OBS. 4.—In the ordinary business of life, it is generally desirable to express our meaning as briefly as possible; but legal phraseology is always full to the letter, and often redundant. Hence a merchant will write, "Nov. 24, 1837," or, "11 mo. 24th, 1837;" but a conveyancer will have it, "On the twenty-fourth day of November, one thousand eight hundred and thirty-seven;"—or, perhaps, "On the twenty-fourth day of the eleventh month, in the year of our Lord one thousand eight hundred and thirty-seven." Accordingly we find that, in common daily use, all the names of the months, except March, May, June, and July, are abbreviated; thus, Jan., Feb., Apr., Aug., Sept., Oct., Nov., Dec. And sometimes even the Arabic number of the year is made yet shorter; as '37 for 1837; or 1835-6-7, for 1835, 1836, and 1837. In like manner, in constructing tables of time, we sometimes denote the days of the week by the simple initials of their names; as, S. for Sunday, M. for Monday, &c. But, for facility of abbreviation, the numerical names, whether of the months or of the days, are perhaps still more convenient. For, if we please, we may put the simple Arabic figures for them; though it is better to add d. for day, and mo. for month: as, 1 d., 2 d., 3 d., &c.;—1 mo., 2 mo., 3 mo., &c.:—or more compactly thus: 1d., 2d., 3d., &c.;—1mo., 2mo., 3mo., &c. But, take which mode of naming we will, our ordinary expression of these things should be in neither extreme, but should avoid alike too great brevity and too great prolixity; and, therefore, it is best to make it a general rule in our literary compositions, to use the full form of proper names for the months and days, and to denote the years by Arabic figures written in full.

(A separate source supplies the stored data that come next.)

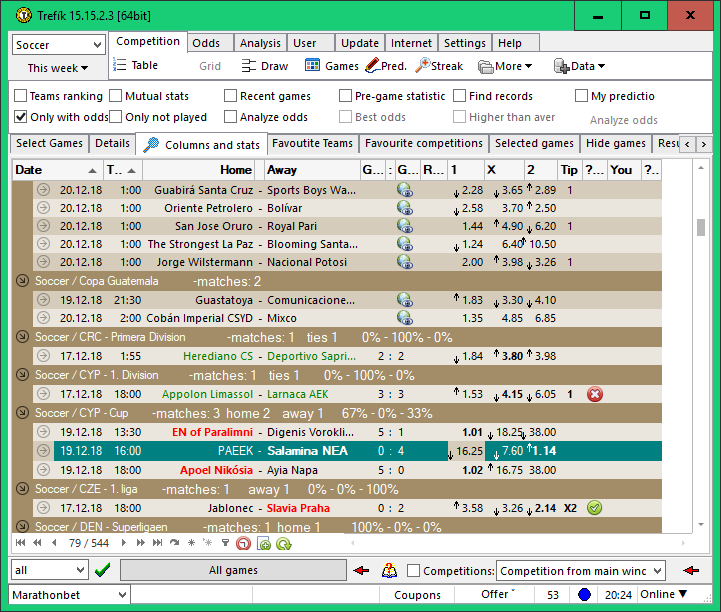721x612 pixels.
Task: Click the Table view icon
Action: [x=121, y=66]
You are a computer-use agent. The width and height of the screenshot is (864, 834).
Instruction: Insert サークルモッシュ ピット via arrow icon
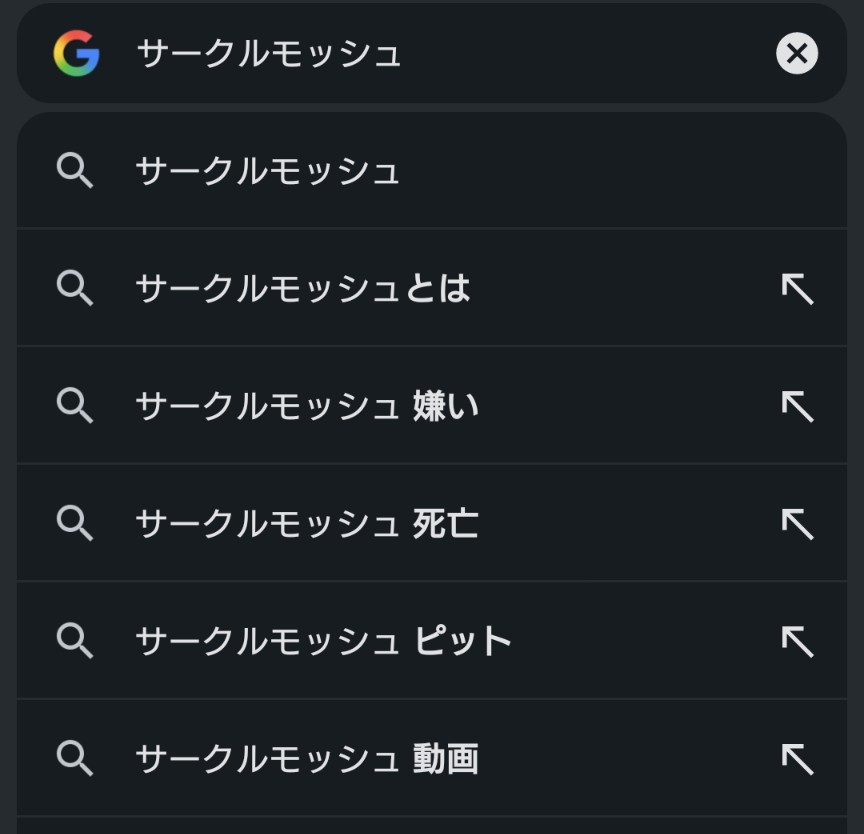point(797,641)
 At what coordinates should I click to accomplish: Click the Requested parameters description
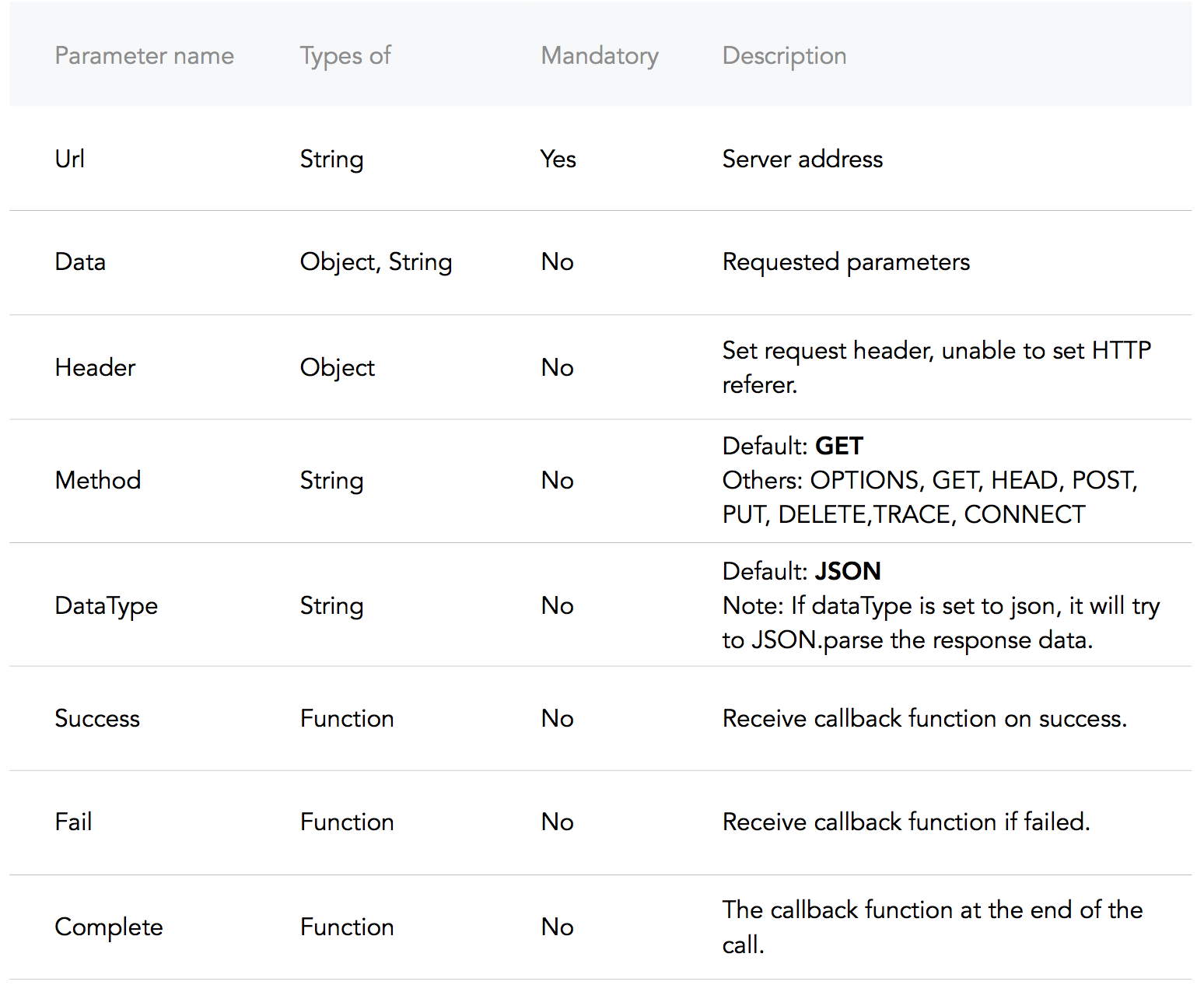pyautogui.click(x=845, y=262)
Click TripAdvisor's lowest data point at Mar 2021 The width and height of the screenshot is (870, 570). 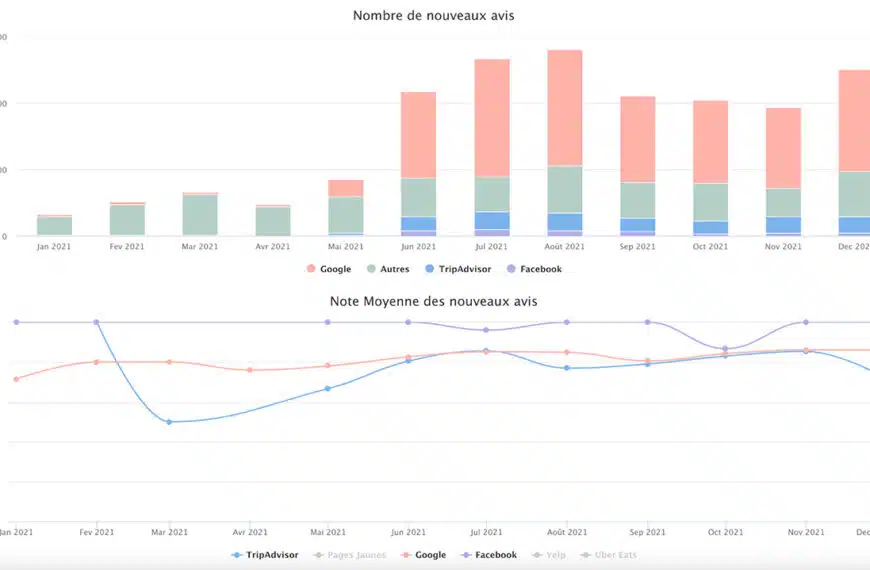(x=169, y=422)
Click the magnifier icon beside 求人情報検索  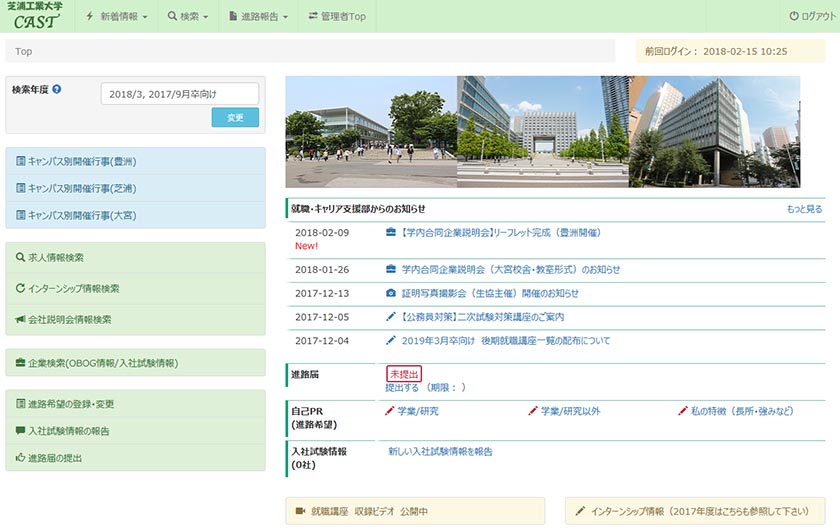coord(20,257)
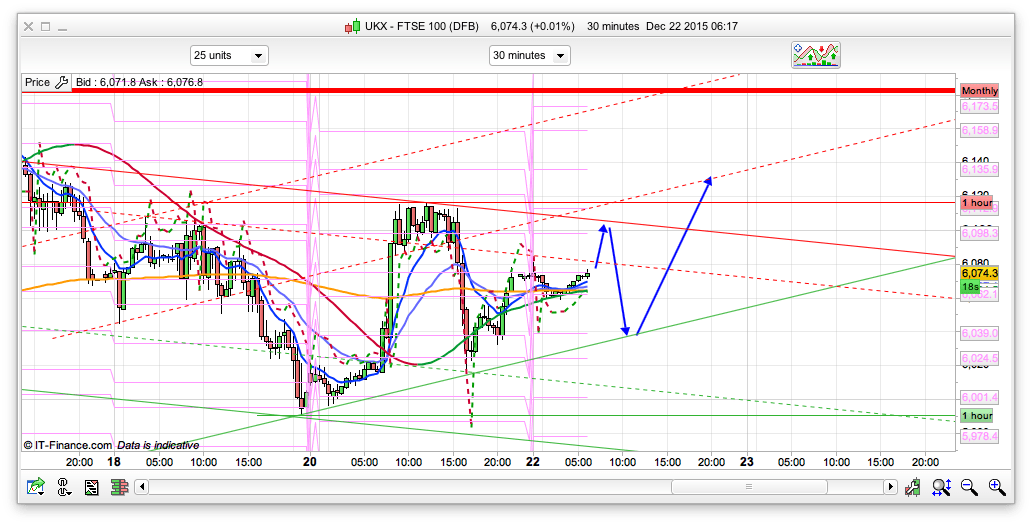Click the red 1 hour resistance label
Viewport: 1032px width, 525px height.
point(977,203)
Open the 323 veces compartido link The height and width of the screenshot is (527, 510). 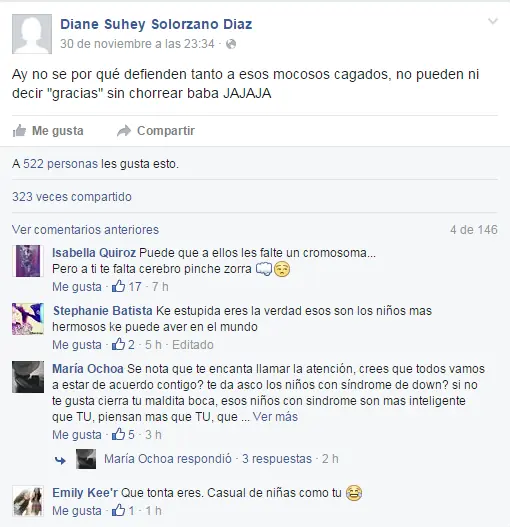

OBS. 5.—In considering the nature of words, I was once a little puzzled with a curious speculation, if I may not term it an important inquiry, concerning the principle of their identity. We often speak of "the same words," and of "different words;" but wherein does the sameness or the difference of words consist? Not in their pronunciation; for the same word may be differently pronounced; as, p=at'ron or p=a'tron, m=at'ron or m=a'tron. Not in their orthography; for the same word may be differently spelled; as, favour or favor, music or musick, connexion or connection. Not in their form of presentation; for the same word may be either spoken or written; and speech and writing present what we call the same words, in two ways totally different. Not in their meaning; for the same word may have different meanings, and different words may signify precisely the same thing. This sameness of words, then, must consist in something which is to be reconciled with great diversity. Yet every word is itself, and not an other: and every word must necessarily have some property peculiar to itself, by which it may be easily distinguished from every other. Were it not so, language would be unintelligible. But it is so; and, therefore, to mistake one word for an other, is universally thought to betray great ignorance or great negligence, though such mistakes are by no means of uncommon occurrence. But that the question about the identity of words is not a very easy one, may appear from the fact, that the learned often disagree about it in practice; as when one grammarian will have an and a to be two words, and an other will affirm them to be only different forms of one and the same word.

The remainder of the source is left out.